I'll be interested to have information about the behavior of prefetch hints instructions such as prefetcht0,prefetchnta,prefetchw,... for modern processors such as Sandy Bridge and Ivy Bridge. I ask because there is nothing about it in the optimization guide  apparently. It will be arguably a good thing for developers to know to which cache level data are prefetched with the diverse variants. I'll glad if someone provide a pointer to some detailed explanation.
 Intel® 64 and IA-32 Architectures Optimization Reference Manual, Order Number: 248966-026, April 2012
sorry for off topic,but it is nice to see you again on IDZ forums:)

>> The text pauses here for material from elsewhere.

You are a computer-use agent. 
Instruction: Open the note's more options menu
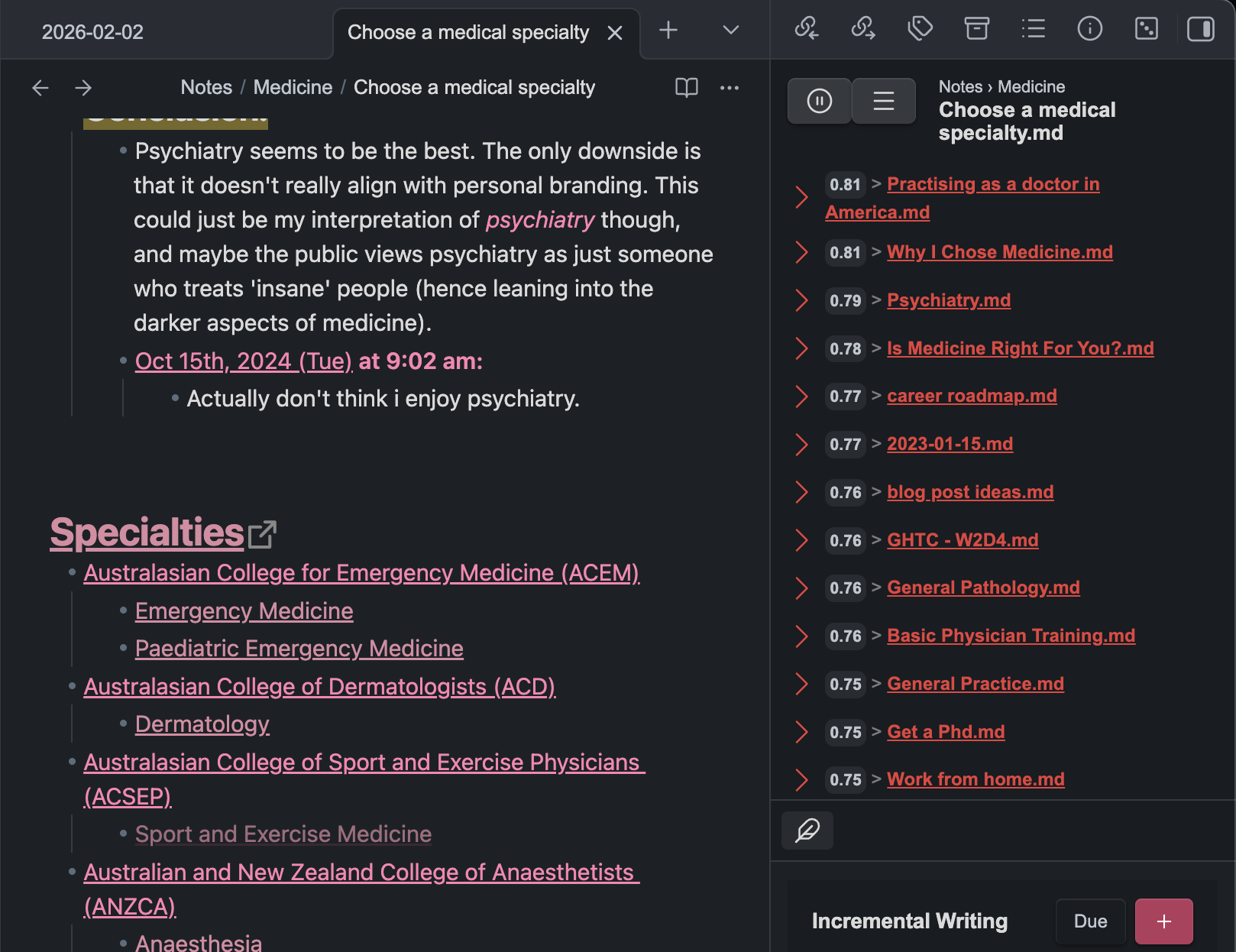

indeed it was a moment that I didn't come here, thanks for the warm welcome
hey, I see that in the meantime your black belt points have gone through the roof!
Sergey Kostrov wrote:
>>...I'll be interested to have information about the behavior of prefetch hints instructions such as prefetcht0, prefetchnta, prefetchw,...
>>for modern processors such as Sandy Bridge and Ivy Bridge...
There are also some optimization tips in Intel C++ Compiler User and Reference Guides and please take a look.
thanks for your feedback Sergey,
I haven't found any processor specific details in the C++ documentation so far, basically I have found:
- the documentation for the "prefetch insertion optimization" /Qopt-prefetch[:n], I have remarked that /Qopt-prefetch requires /O3 so I have to test it again, the last time I tried it I rushed my tests: compiled with /O2 with no visible change to my timings
- minimal explanation for the "Cacheability Support Intrinsics" and the _MM_HINT_T0, etc. hints
Sergey Kostrov wrote:
I recently experienced some issue with application of _mm_prefetch on a computer with Intel Core i7-3840QM CPU ( Ivy Bridge / 4 cores / 8 logical CPUs / ark.intel.com/compare/70846 ).
A piece of code with prefetching that perfectly works on older computers, for example with Pentium 4 or Atom N270 CPUs, doesn't provide performance gains when used on the computer with Ivy Bridge CPU. I think this is because significantly larger L3, L2 and L1 cache lines and it is clear that I don't fetch data properly in for-loops. Unfortunately, I still didn't have time to investigate it completely ( with VTune ) and _mm_prefetch is commented out for that configuration ( the code works fast with and without prefetching ).
this is pretty much what I'm experiencing too on Ivy Bridge vs. P4 and older CPUs, I have removed a while ago all explicit prefetch in loops (well handled by the hardware prefetchers), I have only a very few cases still with explicit prefetch, I can see at best a 5% speedup in single thread mode, down to 0% in multithread mode (8 threads with hyperthreading enabled on a Core i7 3770K)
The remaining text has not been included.